At a time when workers were being laid off with the closure of textile mills in Ahmedabad, the Sangh gained from unemployed youth’s disillusionment with the Congress. They are the footsoldiers whom upper caste leaders of the Sangh use during any riot. But, upper and middle castes still control the party. In 1991, as many as 63 per cent of the state and district leaders were from upper or middle castes – Brahmin, Vania, Patidar or Rajput. (Ghanshyam Shah, The BJP and Backward Castes in Gujarat, from Caste and Democratic Politics in India)

Several powerful cults and sants like the Swaminarayan sect and Asaram Bapu also help the Sangh propagate regressive religiosity. At the local level, the VHP operates at the innocuous level of organising bhajan meetings. In tribal areas of south Gujarat, they organise ‘re-conversion’ ceremonies for Adivasis, giving them a new, Hindu identity. Through these religious gatherings, they recruit youth for their cadre, train them to use weapons and guns and teach them how to deal with riot situations or any ‘threat’ to their religion. It is because the network is so well-entrenched and organised that the 2002 pogrom against Muslims was so widespread and targeted. VHP activists had voters lists, weapons and well-trained cadre at the front.

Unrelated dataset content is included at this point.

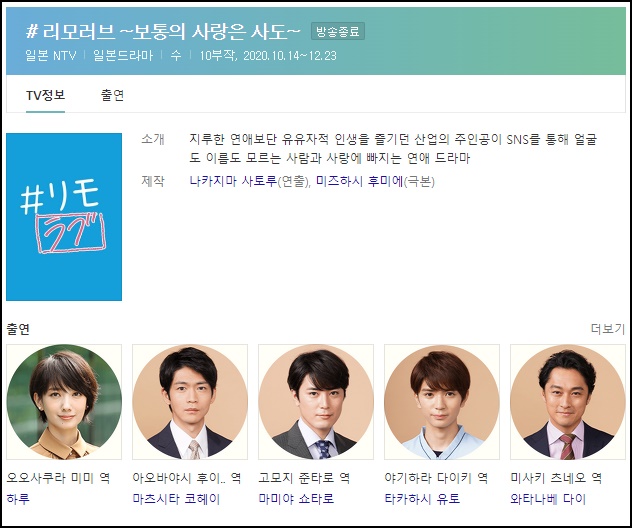Open 와타나베 다이 name link
632x528 pixels.
click(548, 499)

Everyday work in the lowest shakha has made Hindutva all- pervasive in its laboratory. It’s a constant breeding of bigotry. Besides the summer camps, the Vanvasi Kalyan Kendra also runs several ashram schools in Adivasi areas. Moreover, the Sangh has managed to get its people into most important posts – lawyers, prosecutors, police, and doctors. Most primary school teachers are Sangh cadre. You can imagine the effect that has on their students. And on election results that they oversee.

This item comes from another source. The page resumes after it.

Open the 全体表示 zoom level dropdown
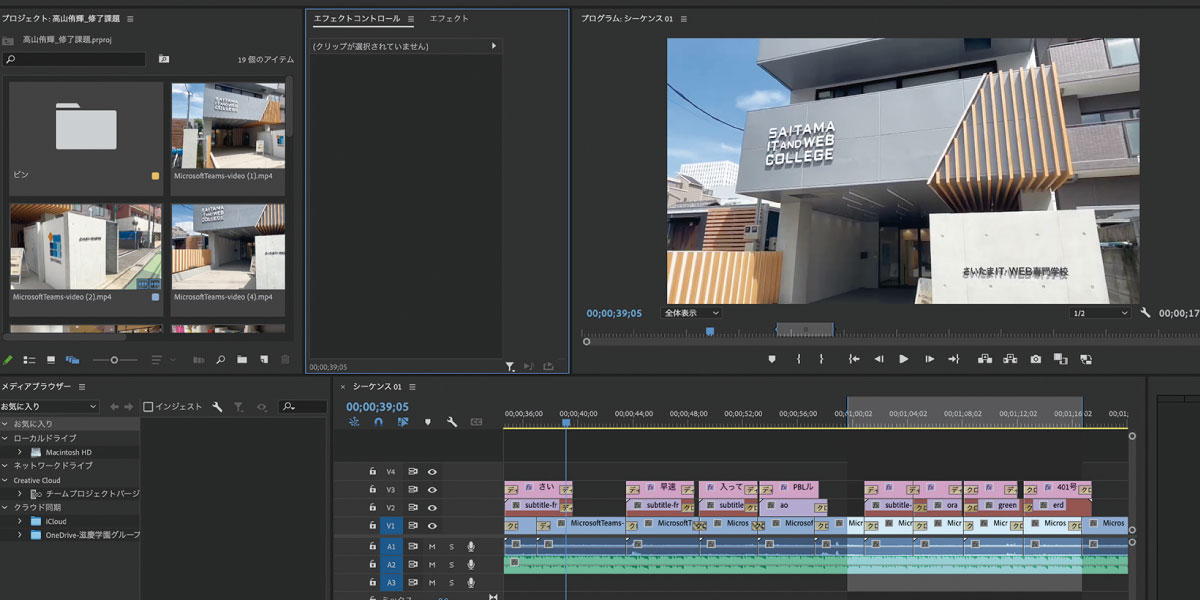The image size is (1200, 600). pos(692,313)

The Sangh has managed to make several Hindus believe they are in a constant state of siege. That’s how the killings in the communal carnage were justified: “It was either them or us”. Minorities, who are less than 15 per cent of the population, are considered a dangerous threat. Religion has been used to create a false enemy. Irrational prejudices are repeated so often that they become a reality. It diverts attention from the real survival problems that people face. It gets people to believe that they ‘must do something to save their religion’. Nevermind that it may involve acts that the Gods would never approve of.

Reema and Anthony were hounded out because of the myth that ‘they are stealing our women’. Besides it stemming from a deep-seated delusion, it also emerges from a casteist bias, which the Sangh propagates. It’s their brand of Hinduism – Hindutva – that everyone must adhere to. For them, happy endings are only meant for those on the right side of the ‘border’.